Feb 25 2009
Hot Off the Griddle: The Red Envelope Project & Come What May

The unborn can’t speak for themselves, but we can speak for them. Please help save lives.
I got an email this afternoon about The Red Envelope Project (thanks, Hannah!) and was soon sent a link to the official Red Envelope Project Website.
“Get a red envelope. You can buy them at Kinkos, or at party supply stores. On the front, address it to:
President Barack Obama
The White House
1600 Pennsylvania Ave. N.W.
Washington , D.C. 20500
On the back, write the following message:
This envelope represents one child who died in abortion. It is empty because that life was unable to offer anything to the world. Responsibility begins with conception.
Put it in the mail, and send it. Then send this website to every one of your friends who you think would send one too. I wish we could send 50 million red envelopes, one for every child who died before having a a chance to live. Maybe it will change the heart of the president.”
Find out more information on The Red Envelope Project and pledge to help HERE.
COME WHAT MAY: THE STORY
Coming March 17 on DVD is Come What May, a movie that addresses the question “When Does Life Really Begin?”
“For you created my inmost being; you knit me together in my mother’s womb.”
(Psalm 139:13)
With his mother a lawyer and his father a professor, Caleb Hogan has grown up understanding the importance of stating his case, backing it with facts, and choosing what’s right … Come What May.

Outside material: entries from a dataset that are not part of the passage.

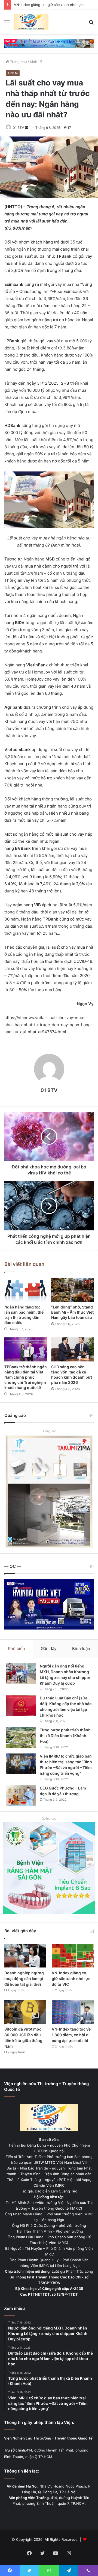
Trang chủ (18, 62)
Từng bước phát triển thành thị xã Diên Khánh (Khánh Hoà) (65, 1736)
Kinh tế (36, 62)
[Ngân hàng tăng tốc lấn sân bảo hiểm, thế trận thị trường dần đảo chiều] (25, 1290)
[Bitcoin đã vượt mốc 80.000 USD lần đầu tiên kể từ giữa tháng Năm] (25, 2012)
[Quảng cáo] (49, 43)
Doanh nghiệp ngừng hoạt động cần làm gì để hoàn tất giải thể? (24, 1978)
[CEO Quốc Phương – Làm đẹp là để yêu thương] (21, 1795)
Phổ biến (16, 1648)
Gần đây (48, 1648)
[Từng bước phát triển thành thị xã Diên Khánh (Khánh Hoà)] (21, 1737)
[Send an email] (26, 128)
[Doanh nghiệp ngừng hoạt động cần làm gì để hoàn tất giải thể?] (25, 1955)
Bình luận (81, 1648)
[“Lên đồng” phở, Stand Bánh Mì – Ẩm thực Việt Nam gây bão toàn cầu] (72, 1290)
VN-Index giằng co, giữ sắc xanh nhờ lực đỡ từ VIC (71, 1978)
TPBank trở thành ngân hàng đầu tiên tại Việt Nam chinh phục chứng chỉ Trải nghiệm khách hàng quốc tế (25, 1377)
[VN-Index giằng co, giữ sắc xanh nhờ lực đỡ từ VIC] (73, 1955)
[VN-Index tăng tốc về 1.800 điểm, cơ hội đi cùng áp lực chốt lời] (73, 2012)
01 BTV (18, 128)
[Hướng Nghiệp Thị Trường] (31, 22)
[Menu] (7, 24)
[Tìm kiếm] (91, 24)
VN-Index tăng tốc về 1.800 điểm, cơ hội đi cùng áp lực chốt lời (71, 2035)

This ability has served him well in his internship at his mother’s law firm and it has guided him to the college with the best Moot Court team. But has it prepared him to deal with the collision-course elements of the most important legal issue of our time?
When does life really begin?
Coming face-to-face with the realities and legalities of the abortion issue—both in preparation for the National Moot Court championship and as his mother prepares to argue a high-profile case before the Supreme Court—Caleb must decide what he truly believes.
Wherever he lands will have consequences. If he takes the pro-life argument, he stands to lose the most important competition of his life‚Äîand the support of his mother. If he follows his mother’s lead, he could win the coveted title … but lose the heart of his teammate Rachel in the process.
Along with her professor and classmates, Rachel not only understands the strength of the pro-life arguments, she believes them to her core. Life, from its beginning, exists to honor God. For Rachel, that plays out in her Moot Court arguments and in her daily life.
Can Caleb find that same conviction? Can he win the heart of Rachel in the process? While compromise might be the easiest solution, it could also be the most dangerous.
Come What May is a vivid reminder that choosing what’s right is never easy … but it’s always worth the cost.”